Popular services in Park Slope
This is a family neighborhood, and it shows in my calendar. Furniture anchoring is the number one request — dressers, bookcases, and TV stands strapped to the wall so a climbing toddler can’t tip them ($90 flat, done right into studs or masonry). Close behind: shelving and storage for apartments where every closet is already full, floating shelves from $60 each, and TV mounting from $120 on drywall or $160 on the exposed brick a lot of parlor floors have.

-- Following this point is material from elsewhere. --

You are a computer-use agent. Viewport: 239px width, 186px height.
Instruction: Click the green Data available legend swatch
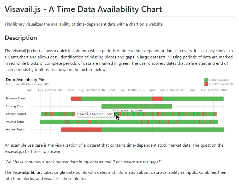206,80
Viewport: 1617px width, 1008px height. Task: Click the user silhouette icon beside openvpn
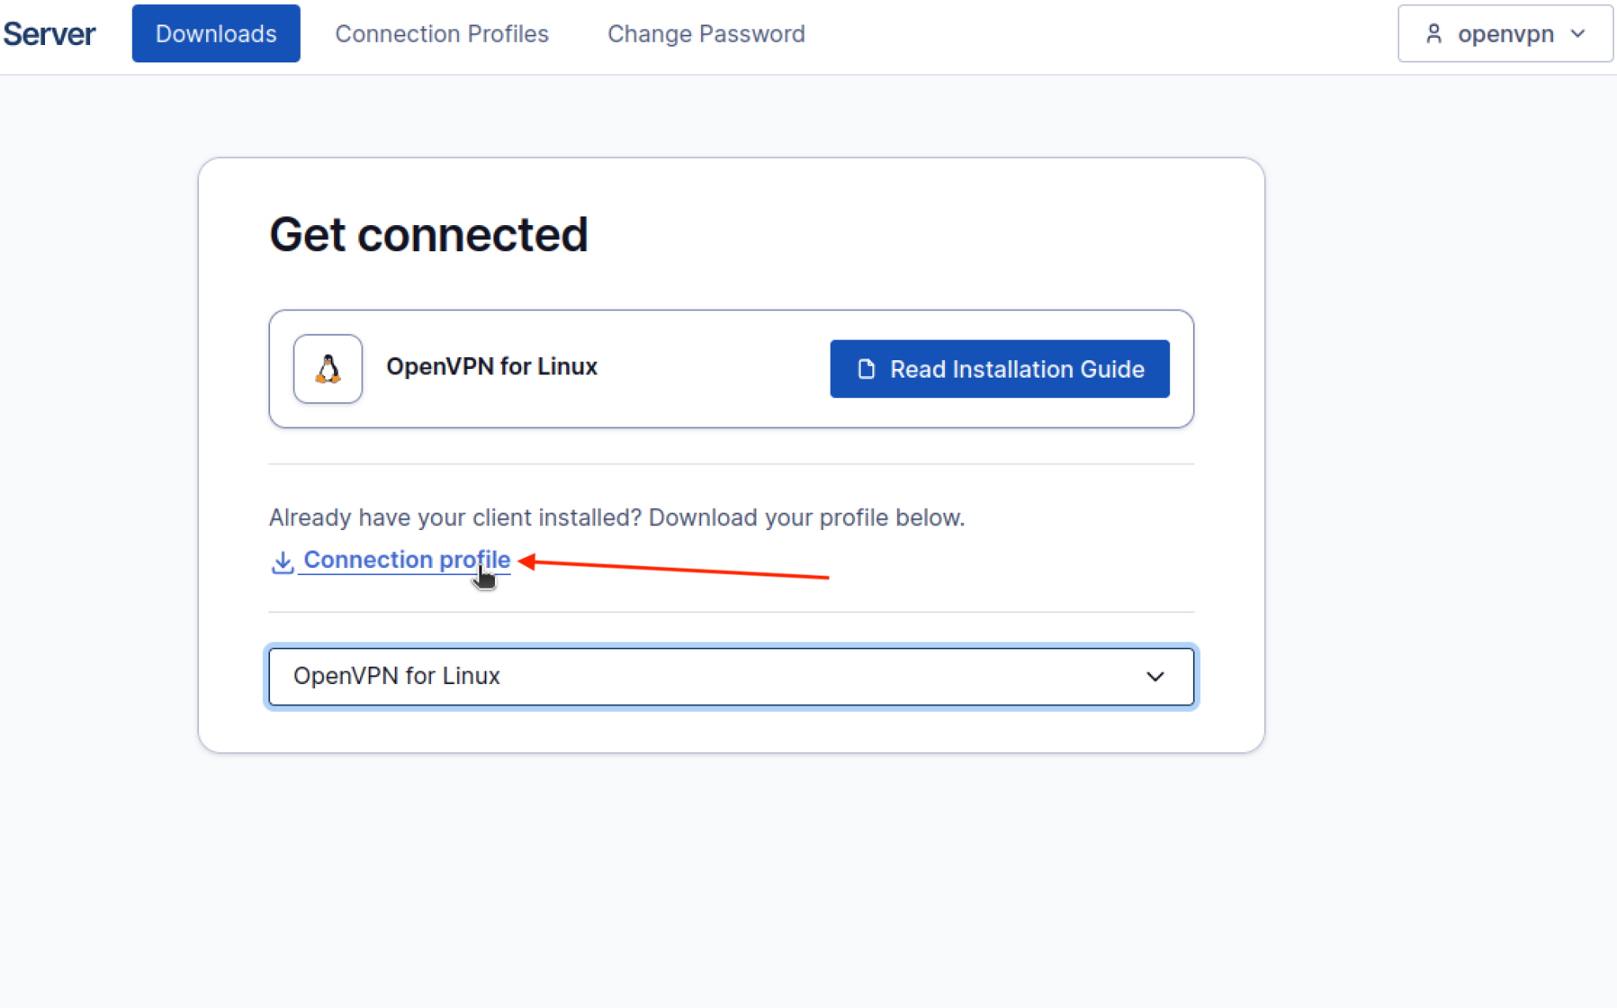[1434, 34]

I also do a steady run of drywall and plaster patching from $140 including paint, tub re-caulking at $120, and touch-up painting from $150 a room — the kind of list that piles up until you finally book one visit and knock it all out. All prices are published on my pricing page, materials extra. And cleanup is included; I don’t leave plaster dust on your parquet.
How booking works
Text or email me photos of the job — the wall, the flat-pack boxes, the sticking door, whatever it is. I answer personally; there’s no dispatcher or call center between us. You get a flat price before I arrive, not an estimate that grows on site. Then we pick a slot.

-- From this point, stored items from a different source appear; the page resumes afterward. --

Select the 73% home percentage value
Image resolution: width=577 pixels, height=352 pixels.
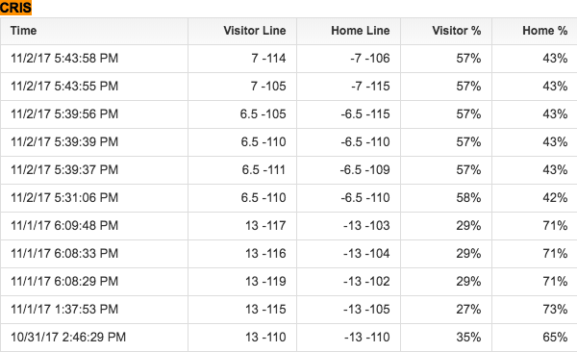pos(555,310)
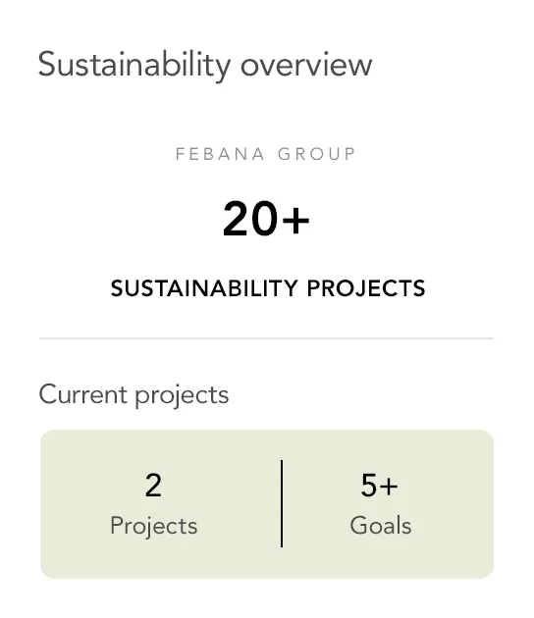Click the 20+ projects figure
Screen dimensions: 534x618
[x=266, y=219]
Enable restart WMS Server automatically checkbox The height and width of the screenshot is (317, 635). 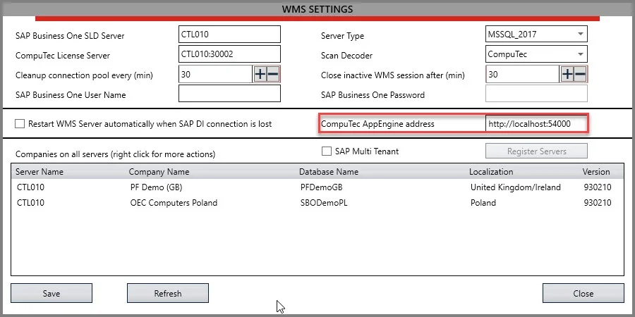pos(20,124)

I work evenings and Sundays, which matters if your weekdays are a school-run-and-office sandwich. Sunday is often my quietest booking day in Park Slope precisely because most competitors are closed — take advantage. If it’s urgent, check same-day availability, and if you’re elsewhere in the borough, I cover all of Brooklyn, including Williamsburg.

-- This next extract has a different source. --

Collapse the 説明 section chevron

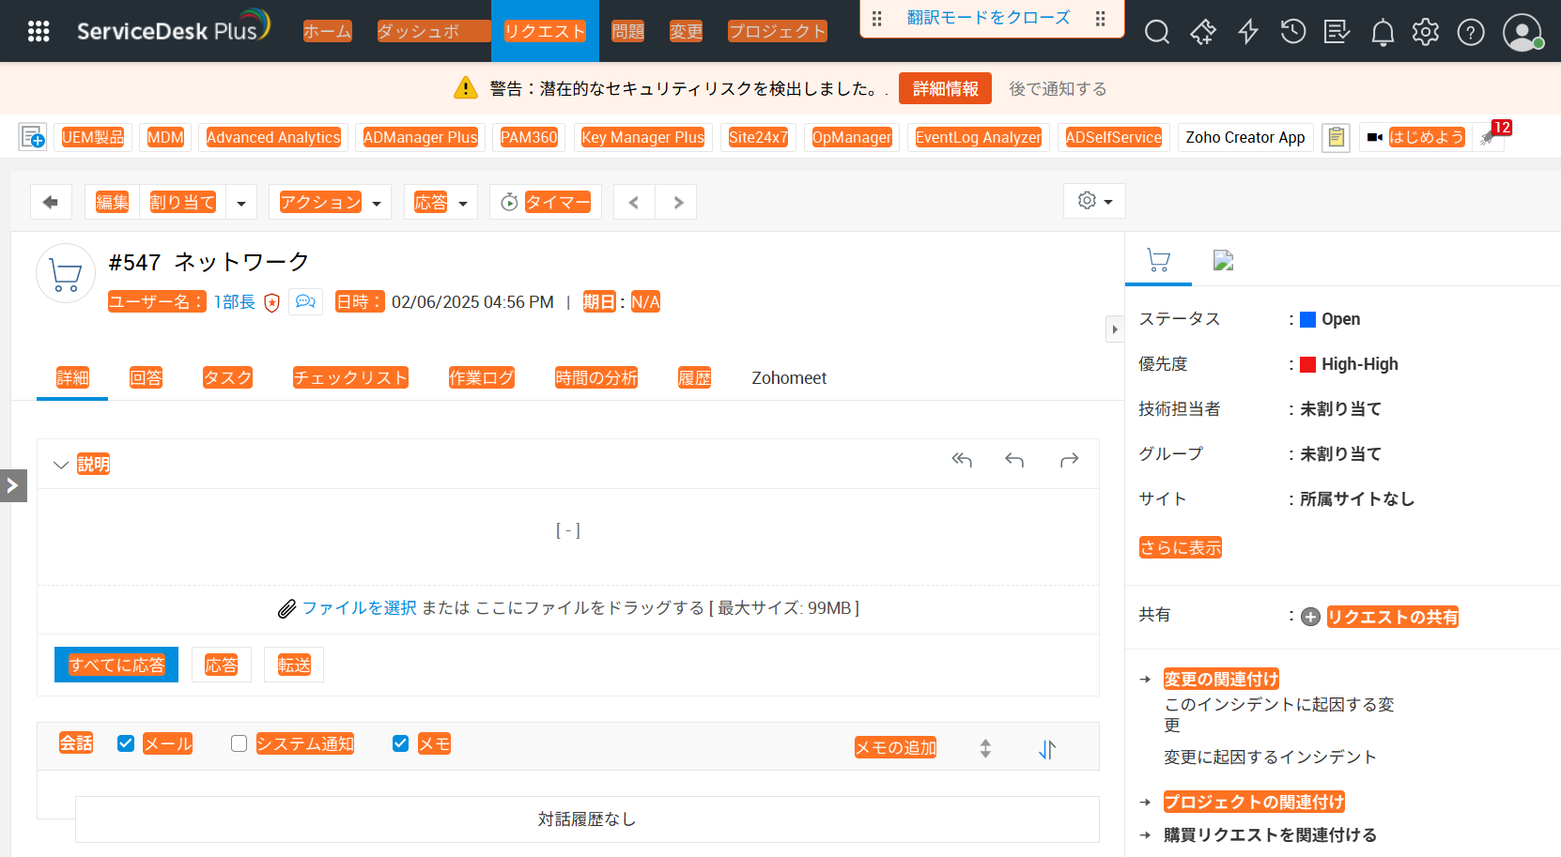click(x=61, y=465)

Send the photos, get the number, pick the evening. That’s the whole process.
Letters to the desk — answered
My Park Slope co-op has house rules for outside workers. How does that work?
Forward me whatever your managing agent requires — approved work hours, sign-in with the super, elevator padding — and I'll plan the visit around it. Co-op rules are normal here; they just need to be known before the slot, not discovered at the door.
Can you carry furniture up a brownstone staircase?
That's half the job in Park Slope. I plan for narrow prewar stairwells and tight landings — sometimes that means assembling large pieces like a PAX wardrobe inside the room instead of hauling a built unit up four flights.
How do you handle parking in Park Slope?
I don't pass parking headaches to you. I build loading time into my schedule and my quote is flat, so circling for a spot on 7th Ave never adds to your bill.
Do you do same-day visits in Park Slope?
Often, yes. If a slot opens up, Park Slope is an easy reach for me. Text a photo in the morning and I can frequently be there that evening — see my same-day page for how it works.
I'm a renter. Can you hang things without losing my security deposit?
Yes. I offer damage-free and renter-friendly options for shelves, mirrors, and gallery walls, and I patch and paint properly when you move out.